• EXERCISE INSTRUCTIONS:
Output the entries exactly.

• LISTED RECORDS:
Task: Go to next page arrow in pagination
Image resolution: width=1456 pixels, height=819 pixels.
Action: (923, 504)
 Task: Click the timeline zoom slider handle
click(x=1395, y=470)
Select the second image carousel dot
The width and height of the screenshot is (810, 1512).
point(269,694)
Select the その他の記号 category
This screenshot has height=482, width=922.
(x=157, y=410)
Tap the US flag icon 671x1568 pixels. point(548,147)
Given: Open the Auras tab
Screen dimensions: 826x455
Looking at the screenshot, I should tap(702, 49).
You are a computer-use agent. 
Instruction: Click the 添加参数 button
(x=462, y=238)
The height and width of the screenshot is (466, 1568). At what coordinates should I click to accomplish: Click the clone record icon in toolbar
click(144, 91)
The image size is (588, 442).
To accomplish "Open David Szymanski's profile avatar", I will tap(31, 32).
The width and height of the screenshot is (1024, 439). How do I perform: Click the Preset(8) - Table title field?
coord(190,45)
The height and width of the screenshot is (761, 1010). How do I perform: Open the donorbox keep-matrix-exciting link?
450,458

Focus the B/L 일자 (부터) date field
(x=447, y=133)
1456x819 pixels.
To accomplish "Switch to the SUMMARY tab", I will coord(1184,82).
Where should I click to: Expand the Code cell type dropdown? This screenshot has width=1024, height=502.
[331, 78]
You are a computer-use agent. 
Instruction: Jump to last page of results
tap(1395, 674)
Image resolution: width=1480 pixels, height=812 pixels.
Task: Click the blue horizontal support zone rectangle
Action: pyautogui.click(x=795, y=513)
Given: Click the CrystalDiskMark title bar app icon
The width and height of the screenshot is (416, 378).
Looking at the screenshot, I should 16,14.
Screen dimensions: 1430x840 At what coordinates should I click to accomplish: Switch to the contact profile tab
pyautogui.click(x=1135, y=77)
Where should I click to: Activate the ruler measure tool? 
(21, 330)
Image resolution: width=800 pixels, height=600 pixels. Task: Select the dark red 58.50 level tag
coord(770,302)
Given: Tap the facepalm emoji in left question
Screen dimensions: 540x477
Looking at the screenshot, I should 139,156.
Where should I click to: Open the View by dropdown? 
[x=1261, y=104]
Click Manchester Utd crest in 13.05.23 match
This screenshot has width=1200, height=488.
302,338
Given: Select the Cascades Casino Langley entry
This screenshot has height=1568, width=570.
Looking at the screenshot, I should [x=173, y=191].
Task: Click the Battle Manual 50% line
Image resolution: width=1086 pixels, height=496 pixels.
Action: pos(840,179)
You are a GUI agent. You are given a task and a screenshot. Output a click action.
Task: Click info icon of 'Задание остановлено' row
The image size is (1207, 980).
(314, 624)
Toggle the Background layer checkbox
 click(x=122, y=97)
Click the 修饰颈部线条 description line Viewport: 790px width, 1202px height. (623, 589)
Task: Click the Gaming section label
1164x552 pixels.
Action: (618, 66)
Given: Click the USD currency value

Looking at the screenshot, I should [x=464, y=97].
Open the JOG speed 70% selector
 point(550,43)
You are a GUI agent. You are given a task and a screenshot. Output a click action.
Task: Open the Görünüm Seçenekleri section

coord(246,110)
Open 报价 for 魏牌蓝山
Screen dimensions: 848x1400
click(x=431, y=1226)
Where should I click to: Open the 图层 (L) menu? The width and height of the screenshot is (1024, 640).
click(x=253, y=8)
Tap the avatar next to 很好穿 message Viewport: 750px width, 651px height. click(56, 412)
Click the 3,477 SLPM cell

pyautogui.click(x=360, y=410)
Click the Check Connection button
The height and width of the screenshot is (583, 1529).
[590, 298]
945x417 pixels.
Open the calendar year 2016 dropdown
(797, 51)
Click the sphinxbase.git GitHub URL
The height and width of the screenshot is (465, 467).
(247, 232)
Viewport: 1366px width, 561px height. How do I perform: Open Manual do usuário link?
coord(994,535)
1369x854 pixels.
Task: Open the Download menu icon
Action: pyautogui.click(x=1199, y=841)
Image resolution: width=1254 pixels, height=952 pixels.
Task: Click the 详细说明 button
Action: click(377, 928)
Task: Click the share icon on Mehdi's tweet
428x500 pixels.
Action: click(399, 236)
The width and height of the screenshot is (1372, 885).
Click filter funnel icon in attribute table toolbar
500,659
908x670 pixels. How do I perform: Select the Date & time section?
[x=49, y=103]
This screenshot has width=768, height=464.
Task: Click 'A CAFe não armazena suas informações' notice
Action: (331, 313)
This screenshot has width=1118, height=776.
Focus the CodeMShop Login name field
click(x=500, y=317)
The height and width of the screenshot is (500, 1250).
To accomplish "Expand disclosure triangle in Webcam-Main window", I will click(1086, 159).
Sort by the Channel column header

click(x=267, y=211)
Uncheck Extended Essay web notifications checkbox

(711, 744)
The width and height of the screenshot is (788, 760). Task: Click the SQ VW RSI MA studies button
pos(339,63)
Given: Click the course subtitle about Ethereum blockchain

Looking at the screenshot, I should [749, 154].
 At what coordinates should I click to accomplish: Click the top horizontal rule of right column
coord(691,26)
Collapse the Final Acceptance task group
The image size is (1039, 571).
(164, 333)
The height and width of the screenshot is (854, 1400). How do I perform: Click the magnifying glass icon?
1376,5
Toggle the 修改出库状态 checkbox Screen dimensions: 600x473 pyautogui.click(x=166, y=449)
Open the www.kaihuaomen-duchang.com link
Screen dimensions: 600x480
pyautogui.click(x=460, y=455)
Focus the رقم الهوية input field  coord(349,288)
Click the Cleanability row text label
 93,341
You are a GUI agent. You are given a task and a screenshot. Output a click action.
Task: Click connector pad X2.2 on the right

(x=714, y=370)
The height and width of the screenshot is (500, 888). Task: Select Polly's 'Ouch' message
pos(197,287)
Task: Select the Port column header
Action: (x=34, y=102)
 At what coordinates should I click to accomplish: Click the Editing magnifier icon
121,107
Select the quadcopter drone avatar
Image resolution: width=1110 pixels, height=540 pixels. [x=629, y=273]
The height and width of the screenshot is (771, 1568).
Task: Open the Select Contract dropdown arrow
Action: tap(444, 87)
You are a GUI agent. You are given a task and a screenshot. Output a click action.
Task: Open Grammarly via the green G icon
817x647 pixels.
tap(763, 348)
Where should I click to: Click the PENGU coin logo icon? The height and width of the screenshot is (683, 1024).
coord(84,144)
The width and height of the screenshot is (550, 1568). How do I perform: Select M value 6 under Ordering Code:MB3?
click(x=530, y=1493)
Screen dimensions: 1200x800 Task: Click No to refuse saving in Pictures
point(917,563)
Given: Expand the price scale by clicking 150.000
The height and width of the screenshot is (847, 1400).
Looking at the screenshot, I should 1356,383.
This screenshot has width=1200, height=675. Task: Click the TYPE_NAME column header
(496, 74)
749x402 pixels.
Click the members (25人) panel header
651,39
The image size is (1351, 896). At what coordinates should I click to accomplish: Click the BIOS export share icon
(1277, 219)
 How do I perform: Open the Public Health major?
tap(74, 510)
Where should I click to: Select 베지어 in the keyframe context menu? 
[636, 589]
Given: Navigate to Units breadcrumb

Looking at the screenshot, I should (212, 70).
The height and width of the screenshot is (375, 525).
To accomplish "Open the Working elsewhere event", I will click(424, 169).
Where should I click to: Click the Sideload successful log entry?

• TASK ANSWER:
Task: Go to next page arrow in pagination
Image resolution: width=1456 pixels, height=819 pixels.
Action: (923, 504)
 Task: Click the timeline zoom slider handle
click(x=1395, y=470)
Select the second image carousel dot
The width and height of the screenshot is (810, 1512).
point(269,694)
Select the その他の記号 category
This screenshot has height=482, width=922.
(x=157, y=410)
Tap the US flag icon 671x1568 pixels. point(548,147)
Given: Open the Auras tab
Screen dimensions: 826x455
Looking at the screenshot, I should tap(702, 49).
You are a computer-use agent. 
Instruction: Click the 添加参数 button
(x=462, y=238)
The height and width of the screenshot is (466, 1568). At what coordinates should I click to accomplish: Click the clone record icon in toolbar
click(144, 91)
The image size is (588, 442).
To accomplish "Open David Szymanski's profile avatar", I will tap(31, 32).
The width and height of the screenshot is (1024, 439). How do I perform: Click the Preset(8) - Table title field?
coord(190,45)
The height and width of the screenshot is (761, 1010). How do I perform: Open the donorbox keep-matrix-exciting link?
450,458

Focus the B/L 일자 (부터) date field
(x=447, y=133)
1456x819 pixels.
To accomplish "Switch to the SUMMARY tab", I will coord(1184,82).
Where should I click to: Expand the Code cell type dropdown? This screenshot has width=1024, height=502.
[331, 78]
You are a computer-use agent. 
Instruction: Jump to last page of results
tap(1395, 674)
Image resolution: width=1480 pixels, height=812 pixels.
Task: Click the blue horizontal support zone rectangle
Action: pyautogui.click(x=795, y=513)
Given: Click the CrystalDiskMark title bar app icon
The width and height of the screenshot is (416, 378).
Looking at the screenshot, I should 16,14.
Screen dimensions: 1430x840 At what coordinates should I click to accomplish: Switch to the contact profile tab
pyautogui.click(x=1135, y=77)
Where should I click to: Activate the ruler measure tool? 
(21, 330)
Image resolution: width=800 pixels, height=600 pixels. Task: Select the dark red 58.50 level tag
coord(770,302)
Given: Tap the facepalm emoji in left question
Screen dimensions: 540x477
Looking at the screenshot, I should 139,156.
Where should I click to: Open the View by dropdown? 
[x=1261, y=104]
Click Manchester Utd crest in 13.05.23 match
This screenshot has width=1200, height=488.
302,338
Given: Select the Cascades Casino Langley entry
This screenshot has height=1568, width=570.
Looking at the screenshot, I should [x=173, y=191].
Task: Click the Battle Manual 50% line
Image resolution: width=1086 pixels, height=496 pixels.
Action: pos(840,179)
You are a GUI agent. You are given a task and a screenshot. Output a click action.
Task: Click info icon of 'Задание остановлено' row
The image size is (1207, 980).
(314, 624)
Toggle the Background layer checkbox
 click(x=122, y=97)
Click the 修饰颈部线条 description line Viewport: 790px width, 1202px height. (623, 589)
Task: Click the Gaming section label
1164x552 pixels.
Action: (618, 66)
Given: Click the USD currency value

Looking at the screenshot, I should [x=464, y=97].
Open the JOG speed 70% selector
 point(550,43)
You are a GUI agent. You are given a task and a screenshot. Output a click action.
Task: Open the Görünüm Seçenekleri section

coord(246,110)
Open 报价 for 魏牌蓝山
Screen dimensions: 848x1400
click(x=431, y=1226)
Where should I click to: Open the 图层 (L) menu? The width and height of the screenshot is (1024, 640).
click(x=253, y=8)
Tap the avatar next to 很好穿 message Viewport: 750px width, 651px height. click(56, 412)
Click the 3,477 SLPM cell

pyautogui.click(x=360, y=410)
Click the Check Connection button
The height and width of the screenshot is (583, 1529).
[590, 298]
945x417 pixels.
Open the calendar year 2016 dropdown
(797, 51)
Click the sphinxbase.git GitHub URL
The height and width of the screenshot is (465, 467).
(247, 232)
Viewport: 1366px width, 561px height. How do I perform: Open Manual do usuário link?
coord(994,535)
1369x854 pixels.
Task: Open the Download menu icon
Action: pyautogui.click(x=1199, y=841)
Image resolution: width=1254 pixels, height=952 pixels.
Task: Click the 详细说明 button
Action: click(377, 928)
Task: Click the share icon on Mehdi's tweet
428x500 pixels.
Action: click(399, 236)
The width and height of the screenshot is (1372, 885).
Click filter funnel icon in attribute table toolbar
500,659
908x670 pixels. How do I perform: Select the Date & time section?
[x=49, y=103]
This screenshot has width=768, height=464.
Task: Click 'A CAFe não armazena suas informações' notice
Action: (331, 313)
This screenshot has width=1118, height=776.
Focus the CodeMShop Login name field
click(x=500, y=317)
The height and width of the screenshot is (500, 1250).
To accomplish "Expand disclosure triangle in Webcam-Main window", I will click(1086, 159).
Sort by the Channel column header

click(x=267, y=211)
Uncheck Extended Essay web notifications checkbox

(711, 744)
The width and height of the screenshot is (788, 760). Task: Click the SQ VW RSI MA studies button
pos(339,63)
Given: Click the course subtitle about Ethereum blockchain

Looking at the screenshot, I should [749, 154].
 At what coordinates should I click to accomplish: Click the top horizontal rule of right column
coord(691,26)
Collapse the Final Acceptance task group
The image size is (1039, 571).
(164, 333)
The height and width of the screenshot is (854, 1400). How do I perform: Click the magnifying glass icon?
1376,5
Toggle the 修改出库状态 checkbox Screen dimensions: 600x473 pyautogui.click(x=166, y=449)
Open the www.kaihuaomen-duchang.com link
Screen dimensions: 600x480
pyautogui.click(x=460, y=455)
Focus the رقم الهوية input field  coord(349,288)
Click the Cleanability row text label
 93,341
You are a GUI agent. You are given a task and a screenshot. Output a click action.
Task: Click connector pad X2.2 on the right

(x=714, y=370)
The height and width of the screenshot is (500, 888). Task: Select Polly's 'Ouch' message
pos(197,287)
Task: Select the Port column header
Action: (x=34, y=102)
 At what coordinates should I click to accomplish: Click the Editing magnifier icon
121,107
Select the quadcopter drone avatar
Image resolution: width=1110 pixels, height=540 pixels. [x=629, y=273]
The height and width of the screenshot is (771, 1568).
Task: Open the Select Contract dropdown arrow
Action: tap(444, 87)
You are a GUI agent. You are given a task and a screenshot. Output a click action.
Task: Open Grammarly via the green G icon
817x647 pixels.
tap(763, 348)
Where should I click to: Click the PENGU coin logo icon? The height and width of the screenshot is (683, 1024).
coord(84,144)
The width and height of the screenshot is (550, 1568). How do I perform: Select M value 6 under Ordering Code:MB3?
click(x=530, y=1493)
Screen dimensions: 1200x800 Task: Click No to refuse saving in Pictures
point(917,563)
Given: Expand the price scale by clicking 150.000
The height and width of the screenshot is (847, 1400).
Looking at the screenshot, I should 1356,383.
This screenshot has width=1200, height=675. Task: Click the TYPE_NAME column header
(496, 74)
749x402 pixels.
Click the members (25人) panel header
651,39
The image size is (1351, 896). At what coordinates should I click to accomplish: Click the BIOS export share icon
(1277, 219)
 How do I perform: Open the Public Health major?
tap(74, 510)
Where should I click to: Select 베지어 in the keyframe context menu? 
[636, 589]
Given: Navigate to Units breadcrumb

Looking at the screenshot, I should (212, 70).
The height and width of the screenshot is (375, 525).
To accomplish "Open the Working elsewhere event", I will click(424, 169).
Where should I click to: Click the Sideload successful log entry?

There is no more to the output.